Document passage >>
This analysis, which takes into consideration the specific characteristics of both the agents and the context, can be understood in terms of what John Haugeland (1998) has called “existential holism” regarding the understanding of natural language. According to Haugeland, the meaning of a proposition cannot be understood in isolation from the context, as per common sense holism. But this is not enough: Haugeland argues that there is no understanding (of natural language, but also in general) without “mattering” and “caring”. The “mattering” discloses the existential dimension of understanding that, in my case, should be taken as the motivating reason governing sense-making in extended epistemic practices. As we will see in the next section, this “mattering” has a fundamentally affective dimension.

Recorded data >>

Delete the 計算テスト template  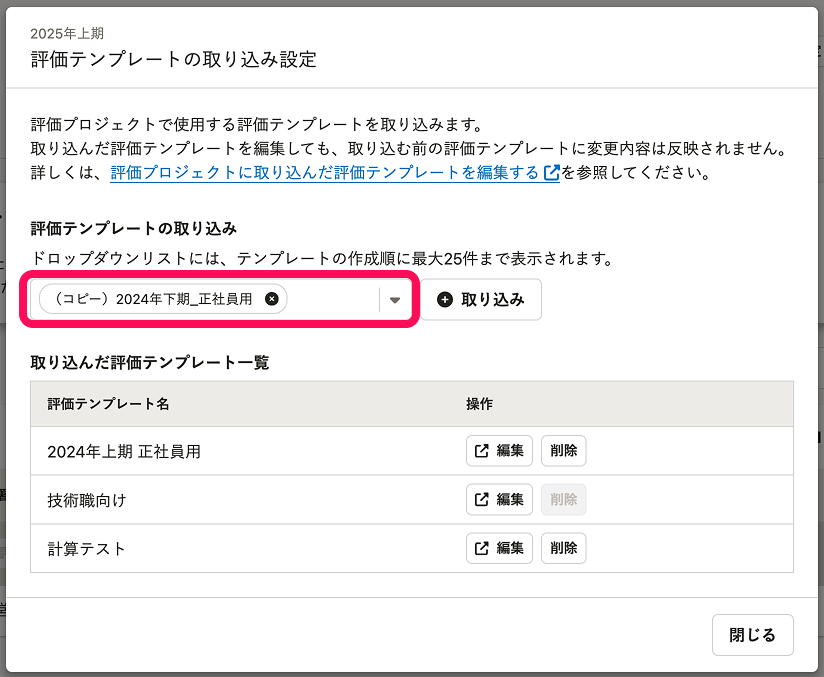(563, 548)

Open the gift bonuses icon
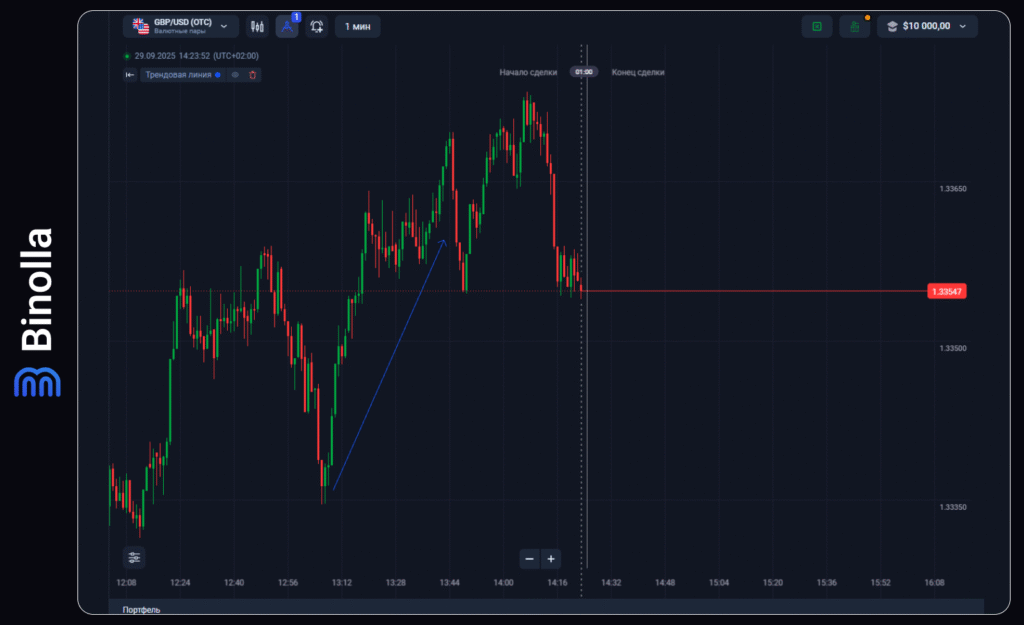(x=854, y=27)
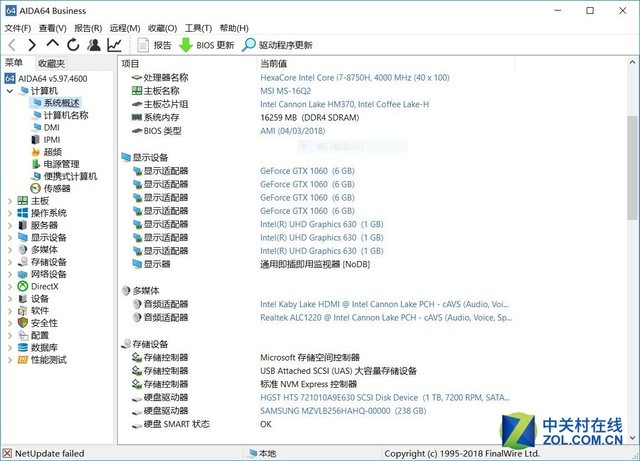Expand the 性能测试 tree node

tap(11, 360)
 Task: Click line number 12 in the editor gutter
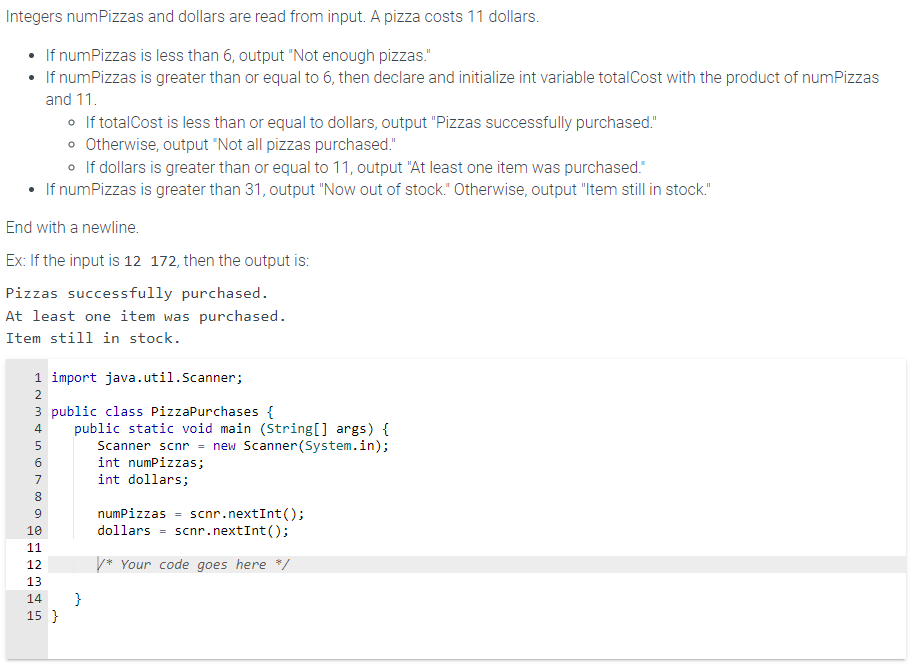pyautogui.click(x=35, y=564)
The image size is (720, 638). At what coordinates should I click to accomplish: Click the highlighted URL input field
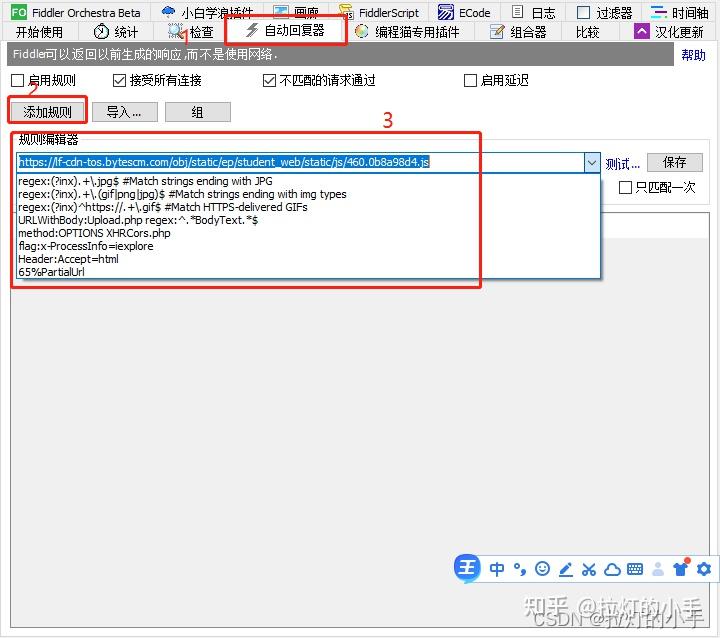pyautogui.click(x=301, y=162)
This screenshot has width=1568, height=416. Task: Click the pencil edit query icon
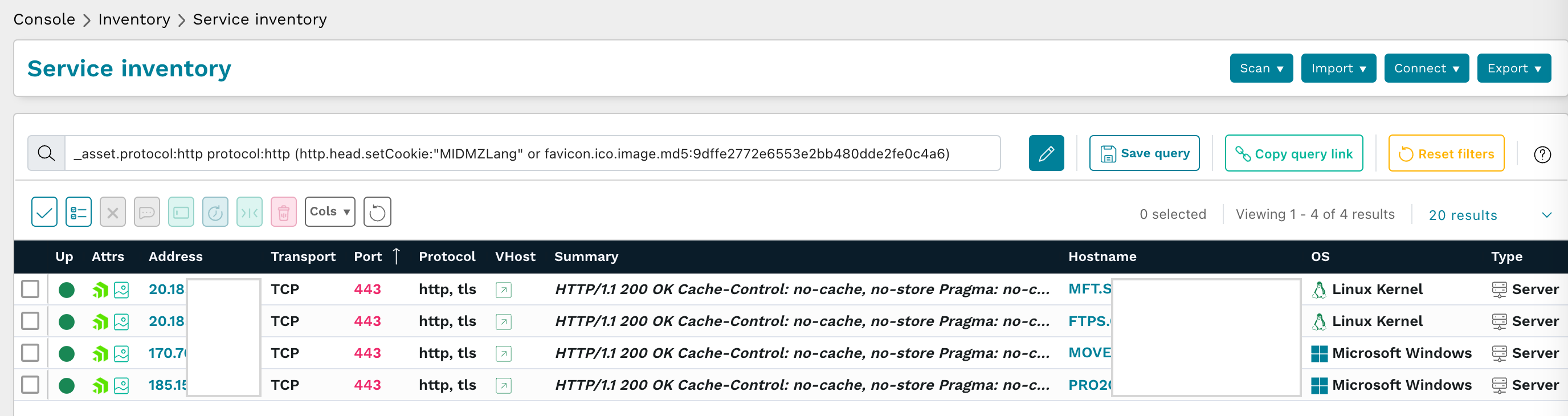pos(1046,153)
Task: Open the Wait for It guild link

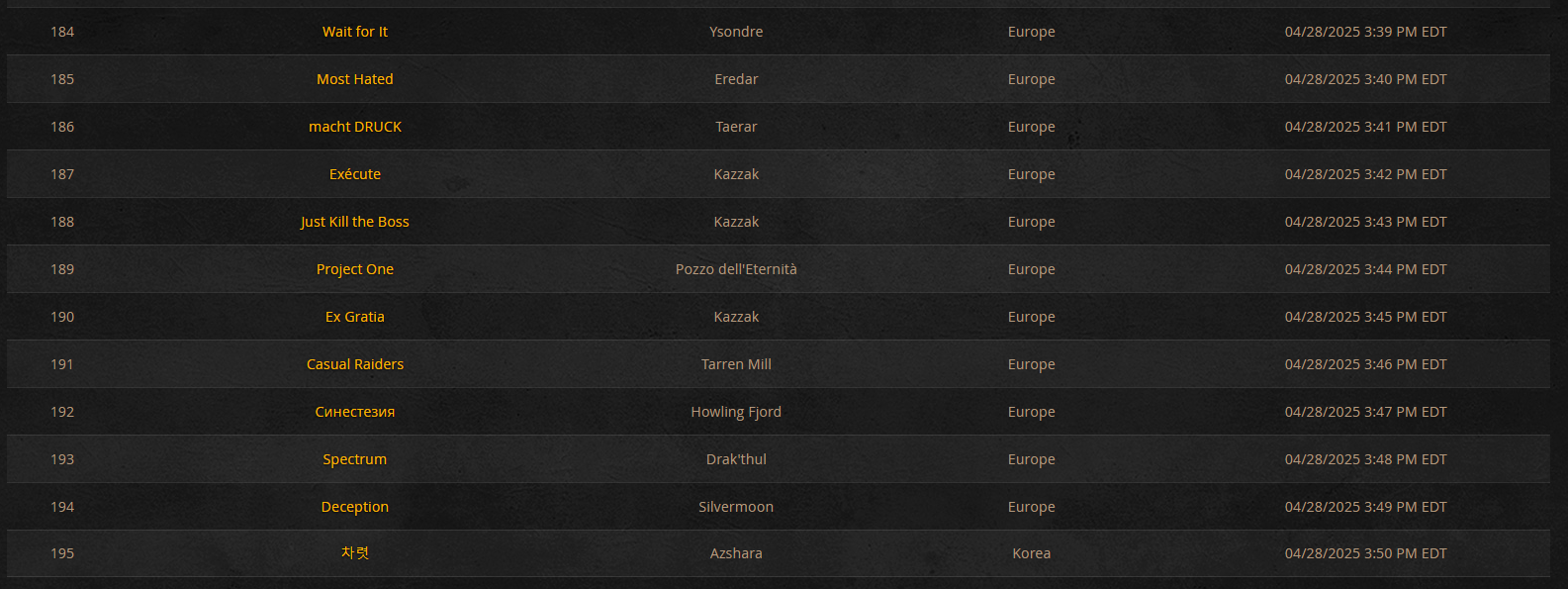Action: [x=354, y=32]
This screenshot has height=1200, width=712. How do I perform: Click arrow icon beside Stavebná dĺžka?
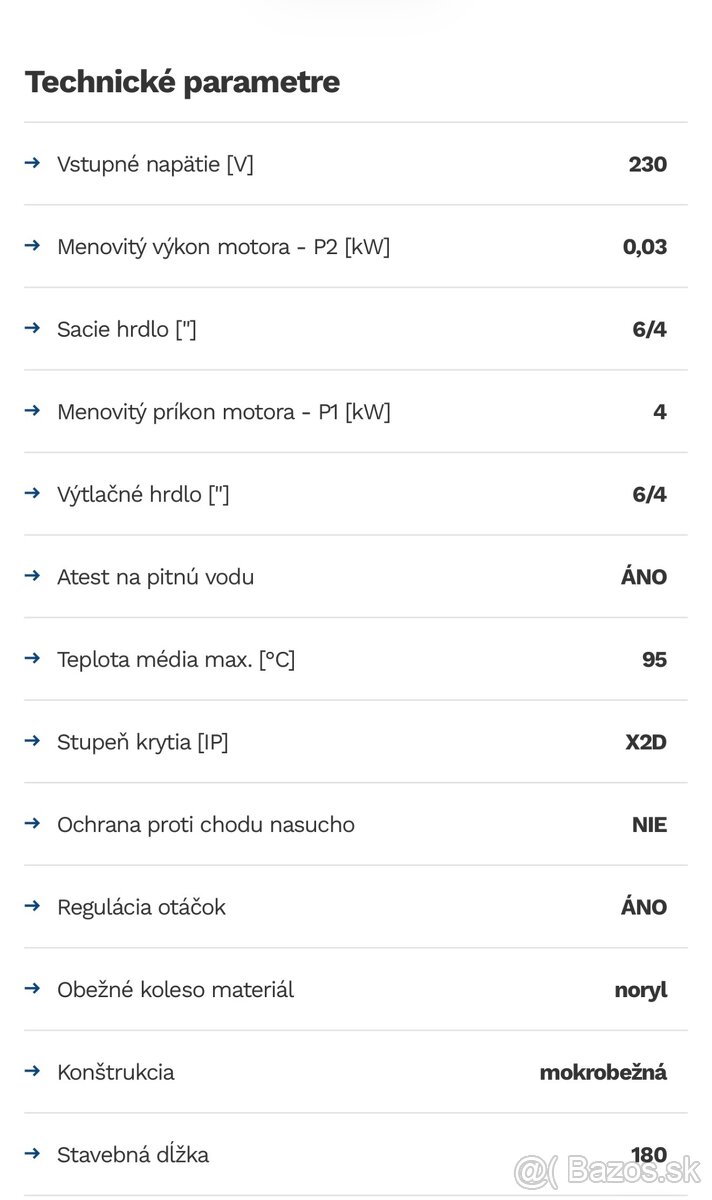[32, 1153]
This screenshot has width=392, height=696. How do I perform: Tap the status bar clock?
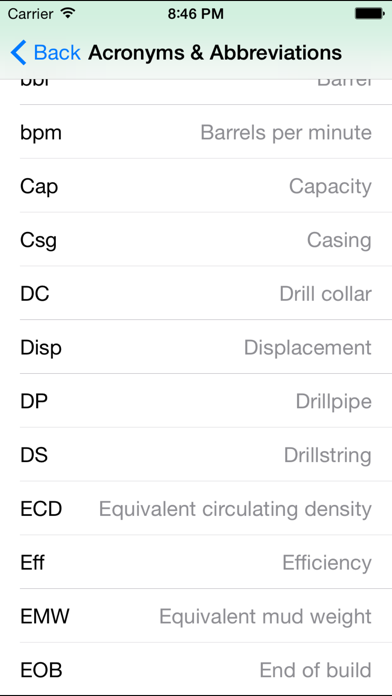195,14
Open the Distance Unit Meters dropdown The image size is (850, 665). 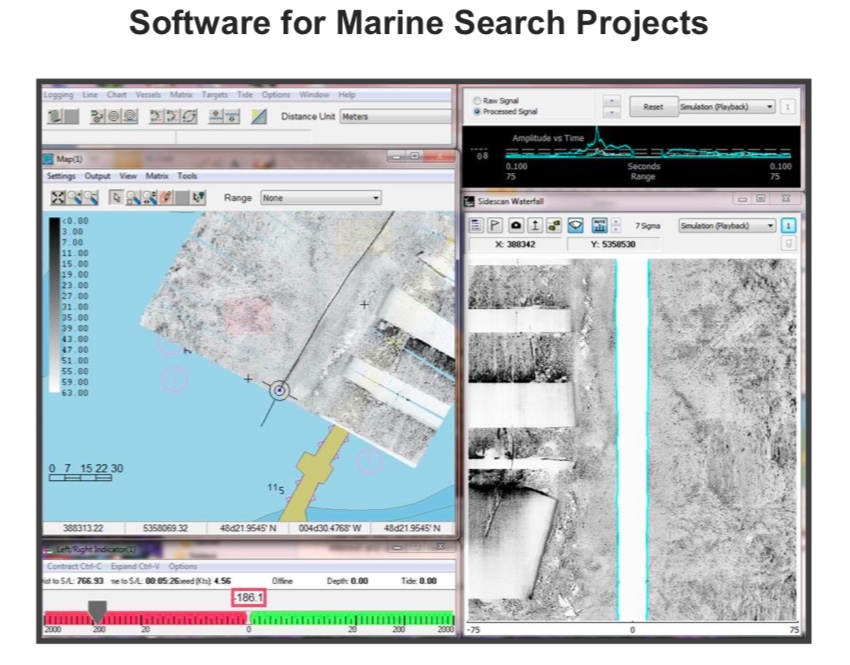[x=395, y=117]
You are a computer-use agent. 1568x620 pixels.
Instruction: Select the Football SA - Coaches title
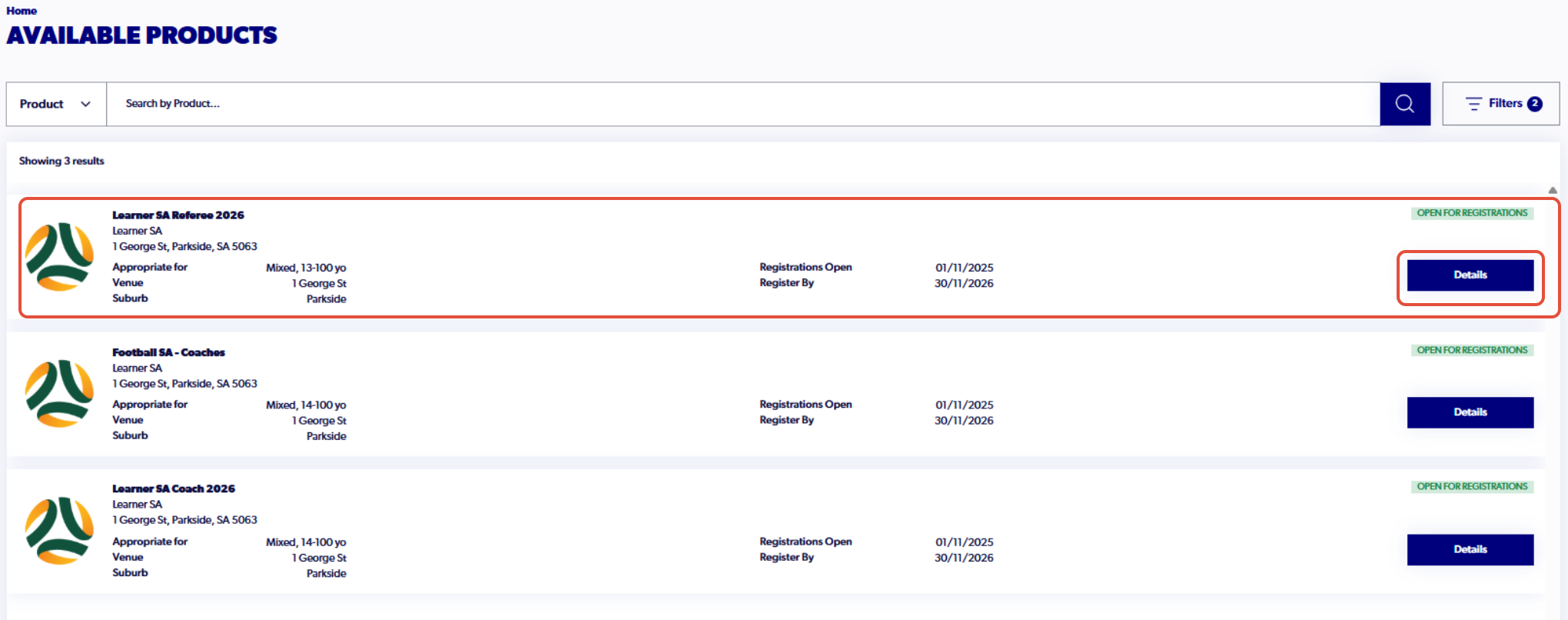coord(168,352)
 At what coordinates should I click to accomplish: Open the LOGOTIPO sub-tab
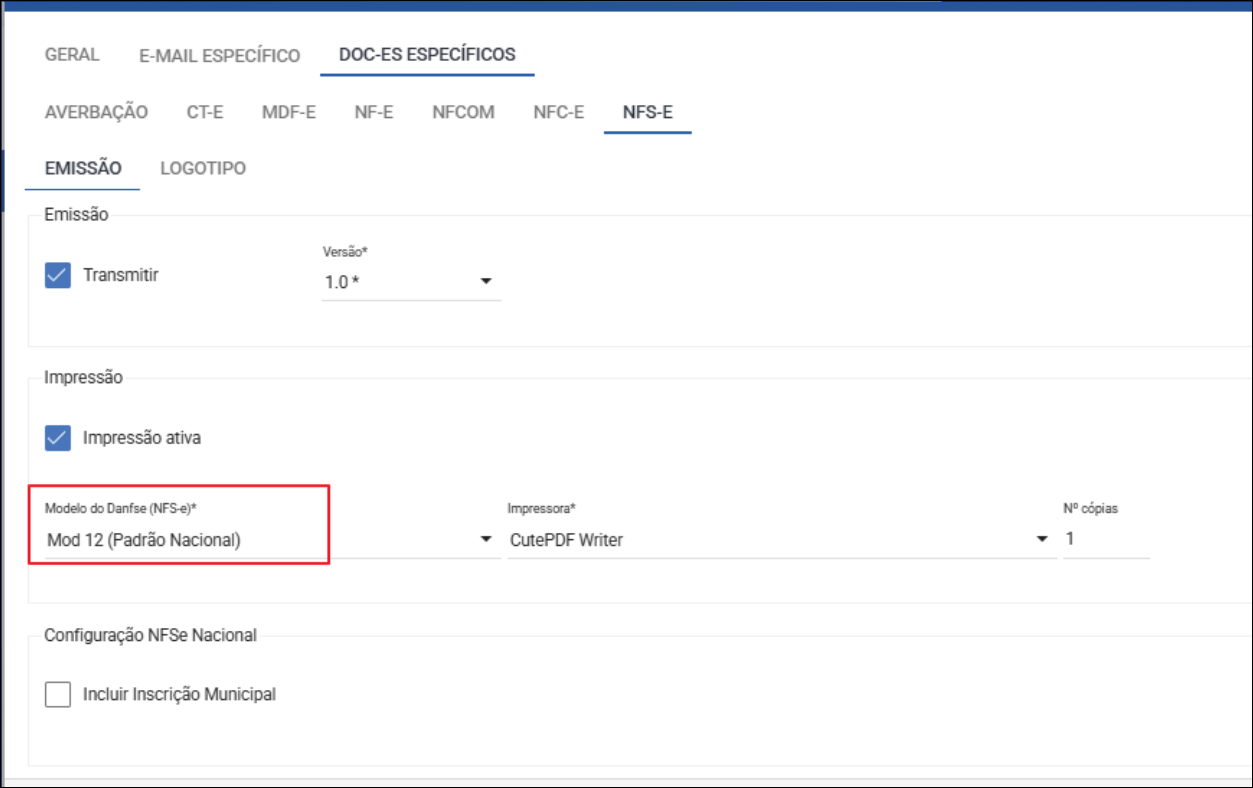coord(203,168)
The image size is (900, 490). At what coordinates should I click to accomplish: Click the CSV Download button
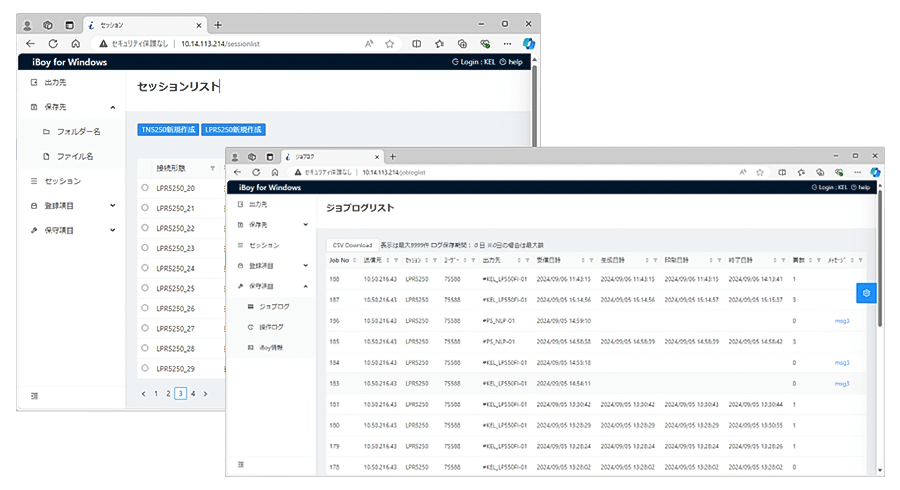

The tasks >>
a: From the passage on existential holism above, set down the text between "This analysis, which" and "fundamentally affective dimension.", inclusive.
b: Answer these questions using the passage on existential holism above:
(i) Who called this kind of analysis "existential holism," and in what year?
(ii) According to Haugeland, without which two things is there no understanding?
(iii) What kind of dimension does the "mattering" fundamentally have?

Expected results >>
a:
This analysis, which takes into consideration the specific characteristics of both the agents and the context, can be understood in terms of what John Haugeland (1998) has called “existential holism” regarding the understanding of natural language. According to Haugeland, the meaning of a proposition cannot be understood in isolation from the context, as per common sense holism. But this is not enough: Haugeland argues that there is no understanding (of natural language, but also in general) without “mattering” and “caring”. The “mattering” discloses the existential dimension of understanding that, in my case, should be taken as the motivating reason governing sense-making in extended epistemic practices. As we will see in the next section, this “mattering” has a fundamentally affective dimension.

b:
(i) John Haugeland, in 1998.
(ii) "Mattering" and "caring."
(iii) An affective dimension.